Excerpts from a dataset:
<<<<

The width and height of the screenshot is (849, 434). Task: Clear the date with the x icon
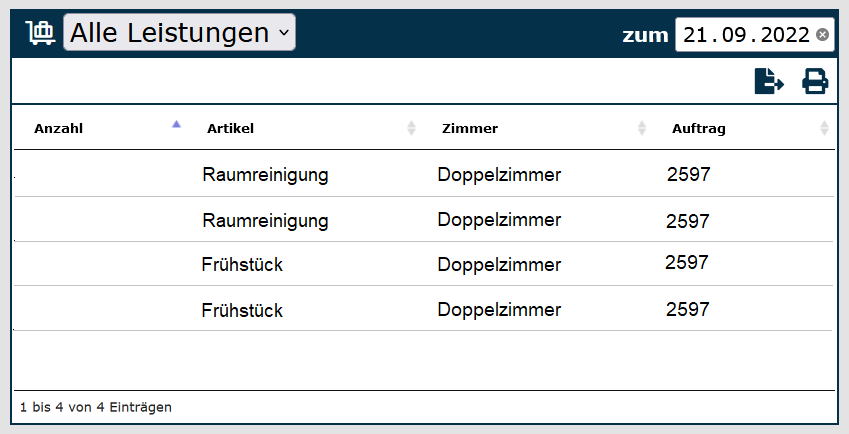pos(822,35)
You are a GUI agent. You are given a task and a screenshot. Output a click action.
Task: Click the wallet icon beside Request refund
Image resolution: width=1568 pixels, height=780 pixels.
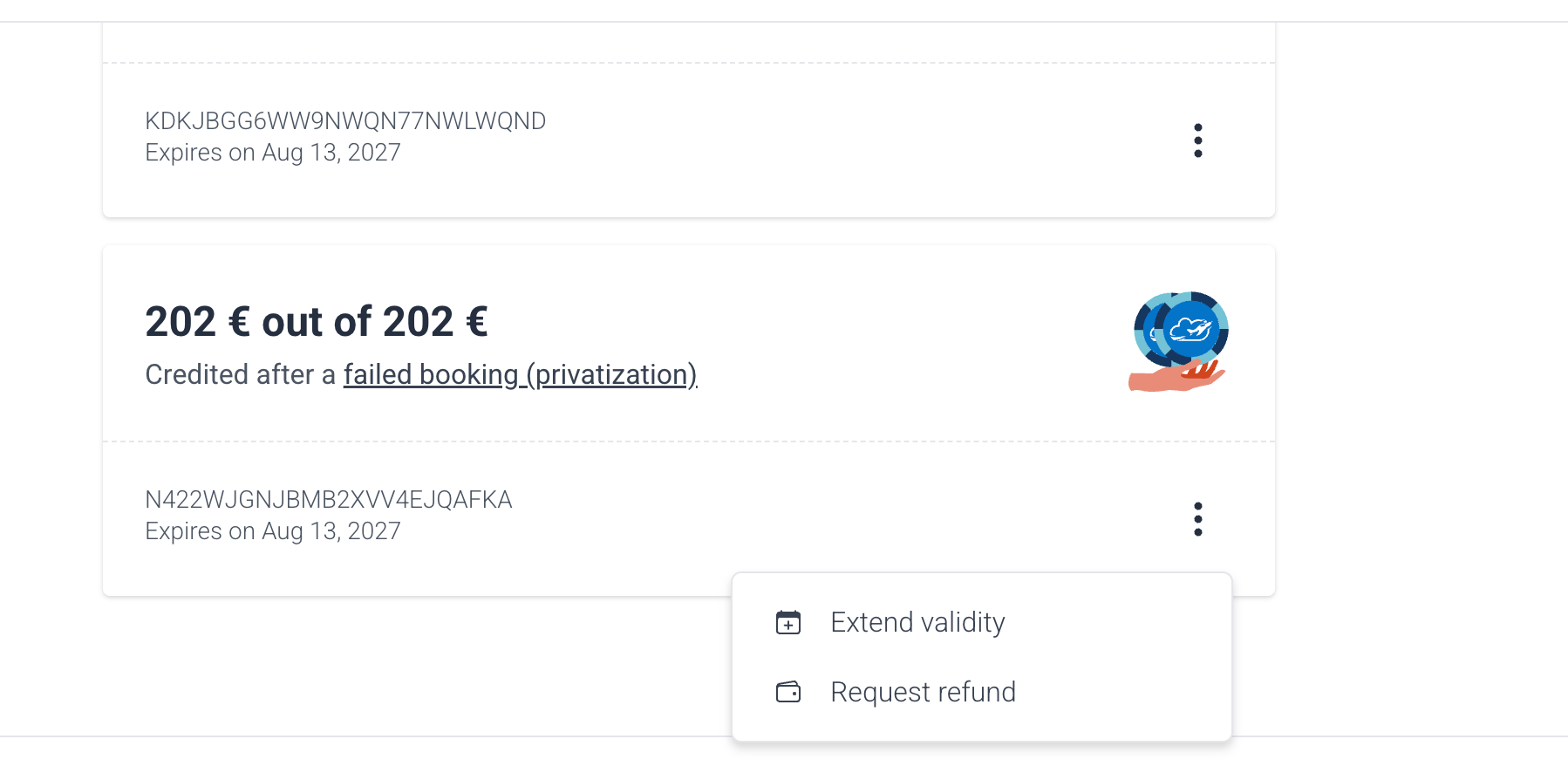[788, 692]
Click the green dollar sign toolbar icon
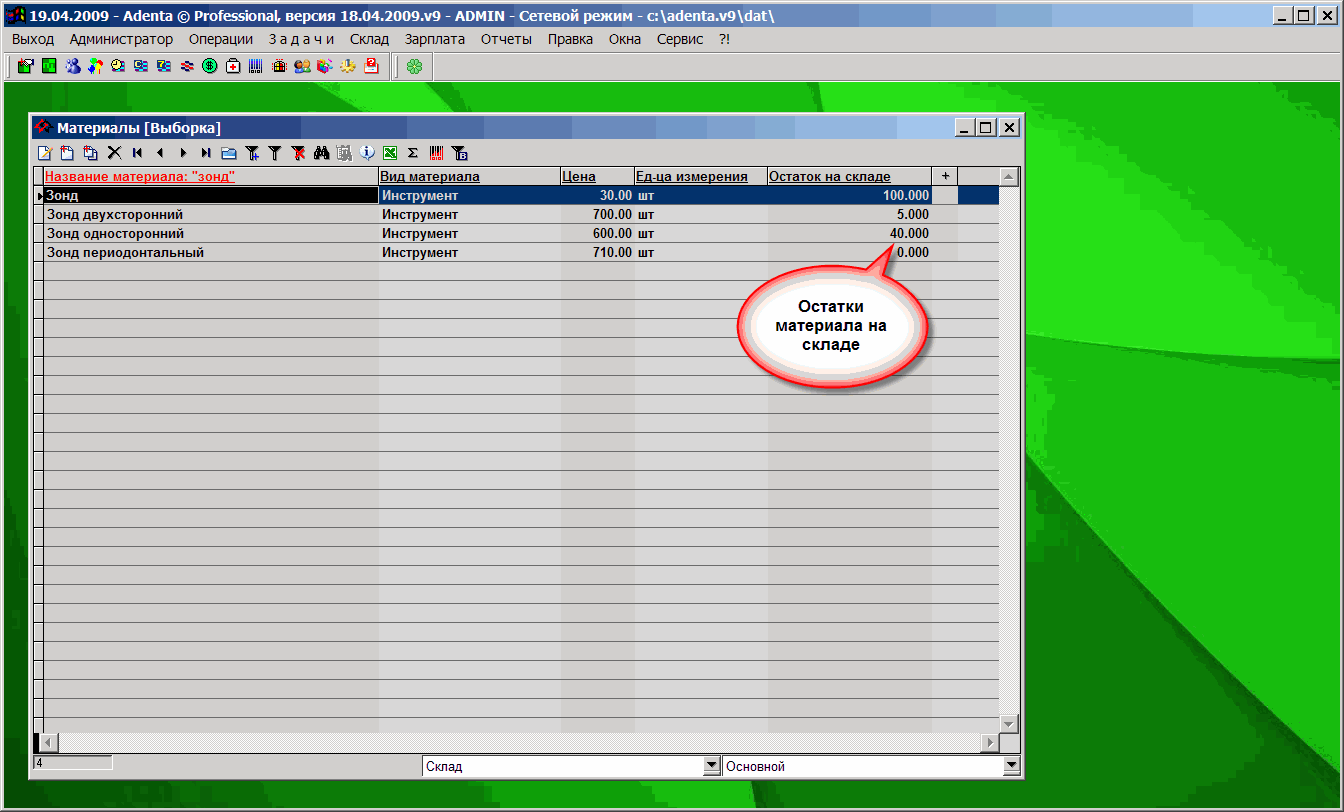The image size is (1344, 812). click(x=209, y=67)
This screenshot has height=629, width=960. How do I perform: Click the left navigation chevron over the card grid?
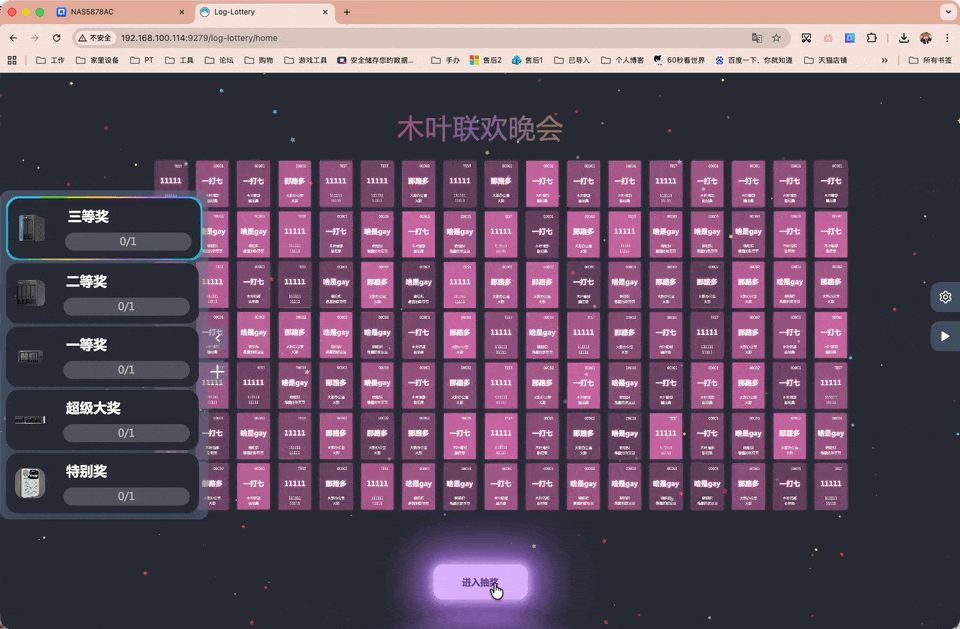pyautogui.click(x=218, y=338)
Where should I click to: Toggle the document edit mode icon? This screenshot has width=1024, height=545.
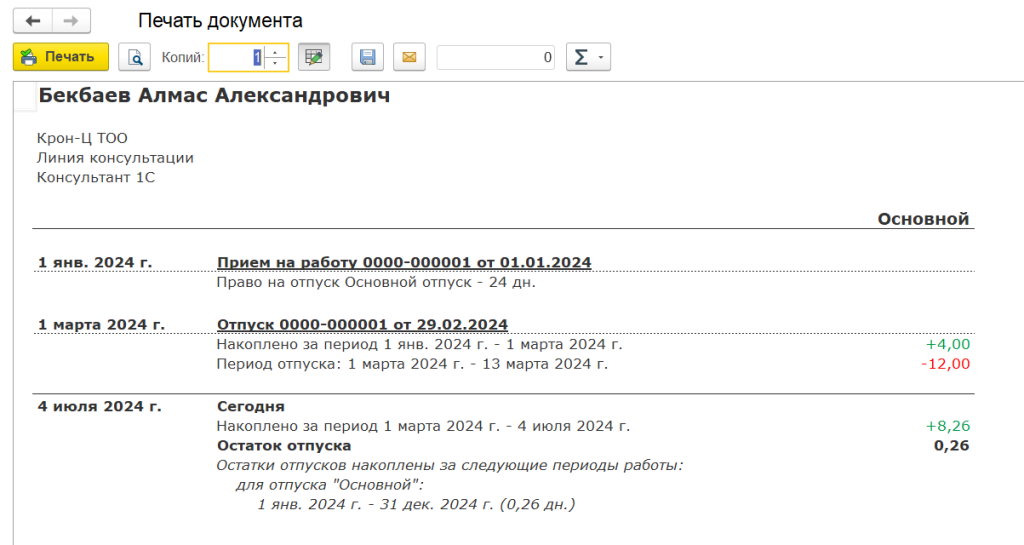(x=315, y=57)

>>>>

[WHAT TO DO] Above are the entries; write them out again exactly, omitting the pictures.

[RESPONSE BOX]
The width and height of the screenshot is (849, 434). Task: Clear the date with the x icon
pos(822,35)
You are a GUI agent. You are given a task and a screenshot. Output a click action.
Task: Click the wallet icon beside Request refund
Image resolution: width=1568 pixels, height=780 pixels.
[788, 692]
Click the green dollar sign toolbar icon
The image size is (1344, 812). click(x=209, y=67)
This screenshot has height=629, width=960. How do I perform: Click the left navigation chevron over the card grid?
pyautogui.click(x=218, y=338)
Where should I click to: Toggle the document edit mode icon? This screenshot has width=1024, height=545.
(x=315, y=57)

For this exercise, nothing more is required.